=== Section Start ===

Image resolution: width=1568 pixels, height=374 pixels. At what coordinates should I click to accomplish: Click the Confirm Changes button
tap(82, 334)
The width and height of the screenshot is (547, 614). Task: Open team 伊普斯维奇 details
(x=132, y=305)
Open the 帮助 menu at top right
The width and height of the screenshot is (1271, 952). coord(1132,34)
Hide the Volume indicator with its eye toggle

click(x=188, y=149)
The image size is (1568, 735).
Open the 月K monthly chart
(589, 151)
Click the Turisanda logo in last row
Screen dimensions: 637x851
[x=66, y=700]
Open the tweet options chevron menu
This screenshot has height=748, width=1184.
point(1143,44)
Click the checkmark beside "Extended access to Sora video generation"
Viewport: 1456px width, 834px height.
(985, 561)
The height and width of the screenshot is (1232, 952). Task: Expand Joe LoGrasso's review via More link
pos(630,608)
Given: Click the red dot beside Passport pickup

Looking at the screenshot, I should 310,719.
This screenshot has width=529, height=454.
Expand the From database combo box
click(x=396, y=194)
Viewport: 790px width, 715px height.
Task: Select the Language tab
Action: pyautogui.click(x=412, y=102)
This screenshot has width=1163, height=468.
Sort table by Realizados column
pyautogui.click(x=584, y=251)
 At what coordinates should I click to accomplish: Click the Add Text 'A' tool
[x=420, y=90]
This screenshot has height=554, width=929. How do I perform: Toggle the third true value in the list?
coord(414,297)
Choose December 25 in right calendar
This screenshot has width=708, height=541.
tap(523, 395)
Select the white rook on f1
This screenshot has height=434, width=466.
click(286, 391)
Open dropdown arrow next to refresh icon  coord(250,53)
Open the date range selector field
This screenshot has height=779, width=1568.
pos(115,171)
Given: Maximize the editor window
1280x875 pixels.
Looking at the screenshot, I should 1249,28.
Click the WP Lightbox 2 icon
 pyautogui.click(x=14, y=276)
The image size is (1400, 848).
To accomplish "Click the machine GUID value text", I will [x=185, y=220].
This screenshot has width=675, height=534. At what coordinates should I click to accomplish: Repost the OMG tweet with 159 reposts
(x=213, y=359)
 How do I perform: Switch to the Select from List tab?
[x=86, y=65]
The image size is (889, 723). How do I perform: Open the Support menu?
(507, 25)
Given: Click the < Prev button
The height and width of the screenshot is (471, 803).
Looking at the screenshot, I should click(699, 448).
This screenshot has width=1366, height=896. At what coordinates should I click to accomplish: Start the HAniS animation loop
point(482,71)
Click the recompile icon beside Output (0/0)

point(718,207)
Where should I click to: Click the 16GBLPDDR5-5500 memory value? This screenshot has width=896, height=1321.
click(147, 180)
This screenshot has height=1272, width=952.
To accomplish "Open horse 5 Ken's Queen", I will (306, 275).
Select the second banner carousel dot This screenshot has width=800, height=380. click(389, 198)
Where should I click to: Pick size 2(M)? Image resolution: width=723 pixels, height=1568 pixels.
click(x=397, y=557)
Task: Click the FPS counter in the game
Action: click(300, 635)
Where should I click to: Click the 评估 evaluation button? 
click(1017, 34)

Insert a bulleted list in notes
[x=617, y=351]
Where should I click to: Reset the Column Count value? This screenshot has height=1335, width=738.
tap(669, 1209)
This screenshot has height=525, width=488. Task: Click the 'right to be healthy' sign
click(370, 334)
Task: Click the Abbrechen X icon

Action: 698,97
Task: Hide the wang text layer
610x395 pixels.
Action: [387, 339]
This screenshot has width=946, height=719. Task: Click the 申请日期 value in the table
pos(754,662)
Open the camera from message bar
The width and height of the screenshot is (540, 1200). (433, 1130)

=== Section End ===

The records above must be transcribed without a single omission.

Image resolution: width=1568 pixels, height=374 pixels. At what coordinates should I click to accomplish: Click the Confirm Changes button
tap(82, 334)
The width and height of the screenshot is (547, 614). Task: Open team 伊普斯维奇 details
(x=132, y=305)
Open the 帮助 menu at top right
The width and height of the screenshot is (1271, 952). coord(1132,34)
Hide the Volume indicator with its eye toggle

click(x=188, y=149)
The image size is (1568, 735).
Open the 月K monthly chart
(589, 151)
Click the Turisanda logo in last row
Screen dimensions: 637x851
[x=66, y=700]
Open the tweet options chevron menu
This screenshot has height=748, width=1184.
point(1143,44)
Click the checkmark beside "Extended access to Sora video generation"
Viewport: 1456px width, 834px height.
(985, 561)
The height and width of the screenshot is (1232, 952). Task: Expand Joe LoGrasso's review via More link
pos(630,608)
Given: Click the red dot beside Passport pickup

Looking at the screenshot, I should 310,719.
This screenshot has width=529, height=454.
Expand the From database combo box
click(x=396, y=194)
Viewport: 790px width, 715px height.
Task: Select the Language tab
Action: pyautogui.click(x=412, y=102)
This screenshot has width=1163, height=468.
Sort table by Realizados column
pyautogui.click(x=584, y=251)
 At what coordinates should I click to accomplish: Click the Add Text 'A' tool
[x=420, y=90]
This screenshot has height=554, width=929. How do I perform: Toggle the third true value in the list?
coord(414,297)
Choose December 25 in right calendar
This screenshot has width=708, height=541.
tap(523, 395)
Select the white rook on f1
This screenshot has height=434, width=466.
click(286, 391)
Open dropdown arrow next to refresh icon  coord(250,53)
Open the date range selector field
This screenshot has height=779, width=1568.
pos(115,171)
Given: Maximize the editor window
1280x875 pixels.
Looking at the screenshot, I should 1249,28.
Click the WP Lightbox 2 icon
 pyautogui.click(x=14, y=276)
The image size is (1400, 848).
To accomplish "Click the machine GUID value text", I will [x=185, y=220].
This screenshot has width=675, height=534. At what coordinates should I click to accomplish: Repost the OMG tweet with 159 reposts
(x=213, y=359)
 How do I perform: Switch to the Select from List tab?
[x=86, y=65]
The image size is (889, 723). How do I perform: Open the Support menu?
(507, 25)
Given: Click the < Prev button
The height and width of the screenshot is (471, 803).
Looking at the screenshot, I should click(699, 448).
This screenshot has width=1366, height=896. At what coordinates should I click to accomplish: Start the HAniS animation loop
point(482,71)
Click the recompile icon beside Output (0/0)

point(718,207)
Where should I click to: Click the 16GBLPDDR5-5500 memory value? This screenshot has width=896, height=1321.
click(147, 180)
This screenshot has height=1272, width=952.
To accomplish "Open horse 5 Ken's Queen", I will (306, 275).
Select the second banner carousel dot This screenshot has width=800, height=380. click(389, 198)
Where should I click to: Pick size 2(M)? Image resolution: width=723 pixels, height=1568 pixels.
click(x=397, y=557)
Task: Click the FPS counter in the game
Action: click(300, 635)
Where should I click to: Click the 评估 evaluation button? 
click(1017, 34)

Insert a bulleted list in notes
[x=617, y=351]
Where should I click to: Reset the Column Count value? This screenshot has height=1335, width=738.
tap(669, 1209)
This screenshot has height=525, width=488. Task: Click the 'right to be healthy' sign
click(370, 334)
Task: Click the Abbrechen X icon

Action: 698,97
Task: Hide the wang text layer
610x395 pixels.
Action: [387, 339]
This screenshot has width=946, height=719. Task: Click the 申请日期 value in the table
pos(754,662)
Open the camera from message bar
The width and height of the screenshot is (540, 1200). (433, 1130)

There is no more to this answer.